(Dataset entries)
+++
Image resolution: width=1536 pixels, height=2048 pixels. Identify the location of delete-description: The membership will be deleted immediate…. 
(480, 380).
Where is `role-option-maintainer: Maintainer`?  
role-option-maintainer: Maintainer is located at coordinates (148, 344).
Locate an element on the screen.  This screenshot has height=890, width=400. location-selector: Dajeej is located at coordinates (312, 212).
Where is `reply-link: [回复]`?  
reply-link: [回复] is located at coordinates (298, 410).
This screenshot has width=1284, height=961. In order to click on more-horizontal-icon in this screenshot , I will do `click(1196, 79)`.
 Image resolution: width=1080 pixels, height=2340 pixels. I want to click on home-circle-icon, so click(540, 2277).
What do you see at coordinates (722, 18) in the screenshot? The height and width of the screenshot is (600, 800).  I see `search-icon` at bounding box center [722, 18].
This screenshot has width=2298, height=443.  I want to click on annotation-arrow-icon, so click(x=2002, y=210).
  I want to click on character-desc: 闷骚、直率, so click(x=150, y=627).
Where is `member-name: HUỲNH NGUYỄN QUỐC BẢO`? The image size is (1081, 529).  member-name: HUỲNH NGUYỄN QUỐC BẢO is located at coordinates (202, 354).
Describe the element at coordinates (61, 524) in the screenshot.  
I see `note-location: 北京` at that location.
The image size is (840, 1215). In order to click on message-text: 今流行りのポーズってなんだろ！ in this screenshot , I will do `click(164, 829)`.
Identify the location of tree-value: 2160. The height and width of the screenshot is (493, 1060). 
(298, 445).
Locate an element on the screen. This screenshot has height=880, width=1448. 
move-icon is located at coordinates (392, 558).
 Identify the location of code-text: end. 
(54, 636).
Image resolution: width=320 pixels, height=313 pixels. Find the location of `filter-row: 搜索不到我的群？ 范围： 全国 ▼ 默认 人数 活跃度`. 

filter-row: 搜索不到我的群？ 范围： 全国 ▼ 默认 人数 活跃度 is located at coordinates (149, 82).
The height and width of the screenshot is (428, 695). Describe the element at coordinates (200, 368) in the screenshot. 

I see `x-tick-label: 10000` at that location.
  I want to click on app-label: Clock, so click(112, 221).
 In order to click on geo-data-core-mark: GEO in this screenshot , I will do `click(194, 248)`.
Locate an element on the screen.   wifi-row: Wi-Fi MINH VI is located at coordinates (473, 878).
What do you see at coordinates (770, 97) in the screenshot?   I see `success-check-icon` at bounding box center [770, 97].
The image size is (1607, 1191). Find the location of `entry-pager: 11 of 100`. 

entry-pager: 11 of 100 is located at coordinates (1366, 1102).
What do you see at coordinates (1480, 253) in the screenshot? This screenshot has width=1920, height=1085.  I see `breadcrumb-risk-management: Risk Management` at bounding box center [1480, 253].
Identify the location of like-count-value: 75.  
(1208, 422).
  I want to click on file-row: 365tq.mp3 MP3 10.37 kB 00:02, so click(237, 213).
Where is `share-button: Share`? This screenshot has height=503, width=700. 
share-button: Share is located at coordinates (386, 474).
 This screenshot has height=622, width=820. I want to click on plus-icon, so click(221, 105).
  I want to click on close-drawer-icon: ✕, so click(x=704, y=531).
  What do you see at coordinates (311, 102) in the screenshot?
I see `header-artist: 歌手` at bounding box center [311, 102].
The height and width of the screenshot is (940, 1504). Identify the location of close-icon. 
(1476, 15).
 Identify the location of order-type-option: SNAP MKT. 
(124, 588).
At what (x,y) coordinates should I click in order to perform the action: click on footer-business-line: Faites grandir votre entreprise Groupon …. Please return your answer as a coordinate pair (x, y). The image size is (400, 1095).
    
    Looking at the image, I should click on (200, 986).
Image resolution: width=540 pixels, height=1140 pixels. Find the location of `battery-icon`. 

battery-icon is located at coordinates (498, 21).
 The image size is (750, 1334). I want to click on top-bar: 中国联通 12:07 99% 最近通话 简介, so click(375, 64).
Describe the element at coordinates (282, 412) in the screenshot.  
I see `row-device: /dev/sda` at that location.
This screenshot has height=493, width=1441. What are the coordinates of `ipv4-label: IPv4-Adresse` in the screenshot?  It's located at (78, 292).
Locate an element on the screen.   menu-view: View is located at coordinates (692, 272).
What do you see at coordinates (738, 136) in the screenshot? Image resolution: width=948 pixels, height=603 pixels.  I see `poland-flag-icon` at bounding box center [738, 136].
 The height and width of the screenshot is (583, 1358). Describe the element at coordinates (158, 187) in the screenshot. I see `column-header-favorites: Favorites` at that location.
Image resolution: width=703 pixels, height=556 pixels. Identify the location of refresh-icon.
+++
**The problem**
Copy out every line of the rows above that contains the string "role", matching case exactly.

**Answer section**
Where is `role-option-maintainer: Maintainer`?  
role-option-maintainer: Maintainer is located at coordinates (148, 344).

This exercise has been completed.